▶ TASK: Present the listing as a numbered list, starting at its first line and stopping after the line that contains "Image resolution: width=1167". Leave out any blank lines.

▶ INFORMATION PROVIDED:
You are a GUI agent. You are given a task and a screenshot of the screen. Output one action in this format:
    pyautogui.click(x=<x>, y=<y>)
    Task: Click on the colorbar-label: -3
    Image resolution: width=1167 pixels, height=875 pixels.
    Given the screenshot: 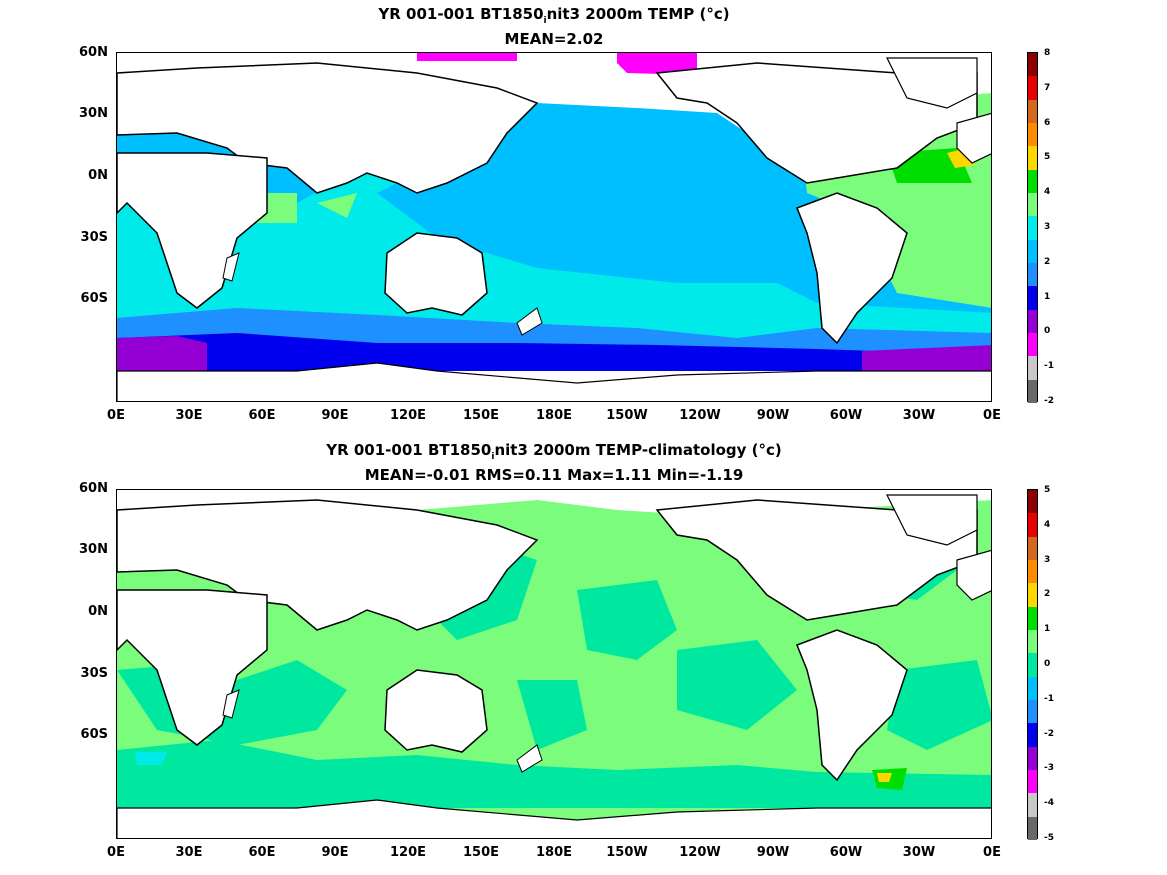 What is the action you would take?
    pyautogui.click(x=1049, y=768)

▶ WRITTEN REPLY:
1. You are a GUI agent. You are given a task and a screenshot of the screen. Output one action in this format:
2.     pyautogui.click(x=<x>, y=<y>)
3.     Task: Click on the colorbar-label: -3
4.     Image resolution: width=1167 pixels, height=875 pixels.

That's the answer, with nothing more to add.